南宫雪隔着帽帷看去,傅徽之的脸在摇曳的烛火映照下,神情似乎变了,又似乎一直未变。
一双眼也忽明忽暗。
南宫雪从他脸上看不出什么,却明白他心里在想什么。
她道:“我救你两回,你还不信我?你这人还真是多疑。”
沉默片刻,傅徽之终于动了,走到案后坐下。
“说也无妨。”
他自嘲地笑了笑,“我无能,这七年没查出什么。”
平平的一句,南宫雪没听出多余的情绪。
但纵然她看不清傅徽之的神情,还是能感受到他的无奈与无力。
南宫雪略一思索:“没查出什么也总有思绪罢?”
“思绪?”
傅徽之冷笑一声,“当年的事,叔祖父应当与你说过。”
南宫雪急道:“没有!”
傅徽之闻言抬头望向她,虽隔着帽帷,南宫雪还是被看得有些心虚了。
她解释道:“燕国公只说了当年傅家全族被收,你恰巧与一侍女在外,逃过一劫。
别的我便什么也不知道了。”
“我所知不比你多。

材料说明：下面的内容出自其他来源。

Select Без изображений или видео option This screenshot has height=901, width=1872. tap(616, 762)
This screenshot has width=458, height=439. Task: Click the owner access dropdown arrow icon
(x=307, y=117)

”
傅徽之声音越来越沉。
“这是为何?听闻圣上对傅家开恩,对傅家父子只判流放。
你父兄仍在,你未曾……”
忽听一声异响,南宫雪不禁看过去,傅徽之五指蜷起,将案上纸张也攥得皱起。
又觉出他呼吸重了起来,南宫雪便知大概碰到他的伤心事了。
她低下头,不再开口。
屋内唯一动的只有烛火。
不知过了多久,傅徽之呼吸平复,竟起身往外去。
南宫雪忍了忍,没开口问他要去何处。
没过多久,傅徽之拎了两坛酒回来,南宫雪看着一坛至少有一斗酒。
傅徽之开坛倒酒,揭下遮面白巾,连饮三碗。
南宫雪隔帷而观,纵是他揭了巾,也看不清他脸上的伤痕。
傅徽之忽然举碗问她:“要么?”
南宫雪摇摇头:“我不善饮酒。”
傅徽之放下碗,也不勉强她,又倒满一碗,自顾自地饮。
南宫雪想提醒他病还未好,不宜饮酒,却怎么也开不了口。
她有些后悔今夜过来,如今走也不是,留也不是,坐立难安。
已数不清傅徽之饮了多少,只听他忽然开口,不接着之前的话,只缓缓道:“三种可能。